**Work request:**
A single stretch of the material below is to be transcribed exactly, starting at the line with "Screen dimensions: 1024x768" and ending after the line with "Like Jenny Mc".

**Source records:**

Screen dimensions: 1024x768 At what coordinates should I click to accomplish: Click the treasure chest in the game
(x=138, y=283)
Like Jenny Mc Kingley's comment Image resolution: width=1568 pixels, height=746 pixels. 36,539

---

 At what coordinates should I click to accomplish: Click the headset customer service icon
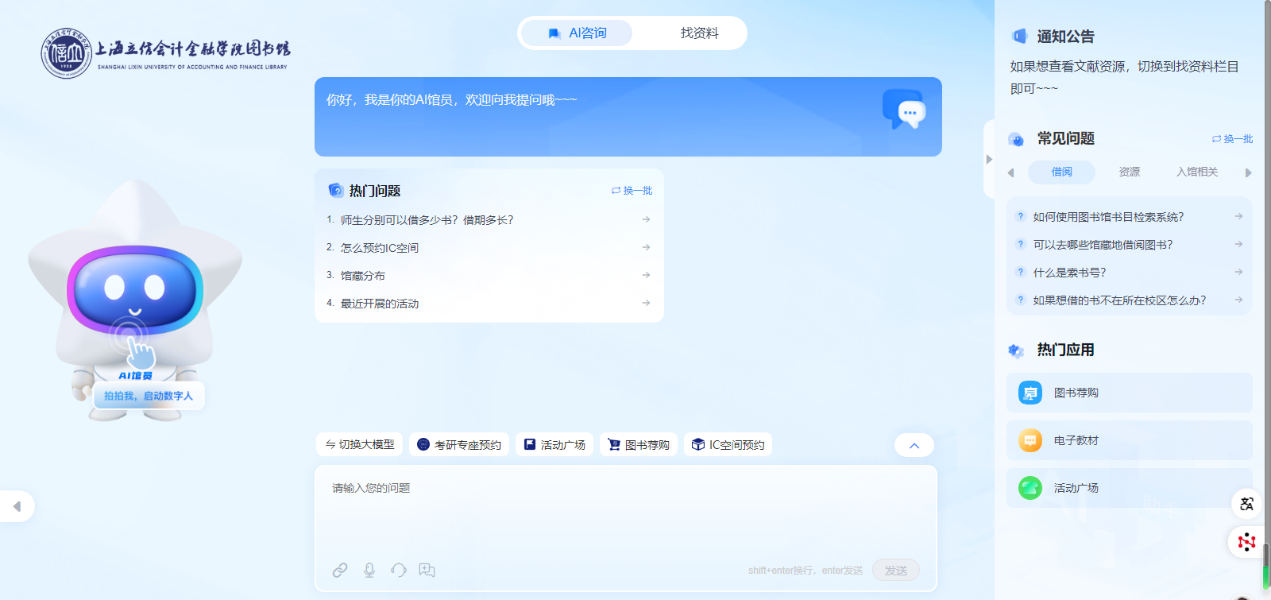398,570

**Solution below:**
Screen dimensions: 1024x768 At what coordinates should I click to accomplish: Click the treasure chest in the game
(x=138, y=283)
Like Jenny Mc Kingley's comment Image resolution: width=1568 pixels, height=746 pixels. 36,539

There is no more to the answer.